Former Donetsk-based journalists, activists and rights groups have also questioned the judge’s impartiality in Mr. Sternenko’s case. Before moving to Odesa in 2015, Mr. Poprevych was a judge in Donetsk. In 2009, while investigating his rulings and background, local journalists discovered that the judge had a bust of Soviet leaders Vladimir Lenin and Joseph Stalin standing in front of his single-family home in the city.
He moved to Odesa after Russia’s covert invasion of the Donbas. In 2017 he was not selected to the revamped Supreme Court after he failed to pass an anonymous written exam for one of the open seats.

In Odesa, DeJure Foundation found that he released from custody the director of a children’s camp where three children died in a fire despite the prosecutor’s argument that he would try to influence witnesses if set free.

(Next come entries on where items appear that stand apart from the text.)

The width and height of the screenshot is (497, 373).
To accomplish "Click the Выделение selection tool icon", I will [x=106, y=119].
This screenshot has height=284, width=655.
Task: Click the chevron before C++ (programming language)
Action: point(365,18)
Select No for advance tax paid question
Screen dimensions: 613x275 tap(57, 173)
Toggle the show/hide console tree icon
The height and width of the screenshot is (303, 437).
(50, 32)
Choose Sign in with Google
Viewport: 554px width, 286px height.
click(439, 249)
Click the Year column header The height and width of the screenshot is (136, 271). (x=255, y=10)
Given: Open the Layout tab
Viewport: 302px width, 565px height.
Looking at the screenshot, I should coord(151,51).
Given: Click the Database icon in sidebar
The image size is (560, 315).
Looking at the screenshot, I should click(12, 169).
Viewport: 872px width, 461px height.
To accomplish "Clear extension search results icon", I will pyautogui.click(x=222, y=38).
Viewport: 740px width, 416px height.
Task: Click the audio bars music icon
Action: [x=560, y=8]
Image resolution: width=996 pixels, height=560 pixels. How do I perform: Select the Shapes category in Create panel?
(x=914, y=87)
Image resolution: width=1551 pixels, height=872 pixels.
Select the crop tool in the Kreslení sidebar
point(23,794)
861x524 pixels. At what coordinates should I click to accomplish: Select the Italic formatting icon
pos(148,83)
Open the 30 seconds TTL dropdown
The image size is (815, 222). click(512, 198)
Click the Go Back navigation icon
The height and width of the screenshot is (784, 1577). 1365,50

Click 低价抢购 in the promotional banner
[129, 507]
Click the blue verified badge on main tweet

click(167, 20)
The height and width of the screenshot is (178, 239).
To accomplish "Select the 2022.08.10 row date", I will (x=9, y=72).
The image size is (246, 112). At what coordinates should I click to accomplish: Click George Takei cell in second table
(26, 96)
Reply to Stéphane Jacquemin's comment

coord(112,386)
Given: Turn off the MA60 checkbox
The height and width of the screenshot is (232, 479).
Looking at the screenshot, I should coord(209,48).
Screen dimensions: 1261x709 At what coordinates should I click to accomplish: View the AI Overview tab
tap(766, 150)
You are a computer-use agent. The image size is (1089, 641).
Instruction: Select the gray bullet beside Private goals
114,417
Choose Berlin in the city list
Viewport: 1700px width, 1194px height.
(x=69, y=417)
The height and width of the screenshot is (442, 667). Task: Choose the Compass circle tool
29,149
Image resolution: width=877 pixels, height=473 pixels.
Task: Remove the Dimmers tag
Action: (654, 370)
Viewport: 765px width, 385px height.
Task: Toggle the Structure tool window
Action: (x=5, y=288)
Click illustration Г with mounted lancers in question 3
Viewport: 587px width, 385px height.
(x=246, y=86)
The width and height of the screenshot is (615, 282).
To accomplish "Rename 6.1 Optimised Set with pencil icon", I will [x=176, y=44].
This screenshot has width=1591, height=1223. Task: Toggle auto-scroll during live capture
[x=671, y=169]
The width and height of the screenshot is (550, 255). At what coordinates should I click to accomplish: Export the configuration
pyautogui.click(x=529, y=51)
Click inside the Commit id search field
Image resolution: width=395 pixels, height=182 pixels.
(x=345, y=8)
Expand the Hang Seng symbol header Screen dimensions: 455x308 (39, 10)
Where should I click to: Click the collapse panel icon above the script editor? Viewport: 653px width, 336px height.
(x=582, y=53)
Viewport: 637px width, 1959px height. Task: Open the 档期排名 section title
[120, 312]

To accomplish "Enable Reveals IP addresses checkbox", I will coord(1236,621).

His past asset declarations, according to judicial watchdog ProSud, show that his holdings are “hardly commensurate with the income of a Ukrainian judge.”

In one year, Mr. Poprevych didn’t declare an apartment his wife owns in Ukraine’s Crimean Peninsula that Russia seized in early 2014 and a Mercedes luxury car manufactured in 2008.

Mr. Sternenko survived three attempts on his life in 2018 that he attributes to his civic activism, pro-Ukrainian stance and exposure of corruption.

The last attempt on his life took place in Odesa on May 24, 2018, near his home. His girlfriend was with him at the time. According to KHPG, “two men attacked him and delivered several knife wounds. He received [a] concussion, a deep cut to the hand and other lacerations.”

One of the two assailants, Ivan Kuzne­tsov, died of a knife wound from Mr. Sternenko that the latter said was inflicted as an act of self-defense.

The activist was refused police protection after the first two attacks that year and is currently charged with murder for exceeding his right to self-defense.

The other two cases against him are for rioting and beating of a police officer, and drug smuggling. He denies all the allegations and the cases are pending charges.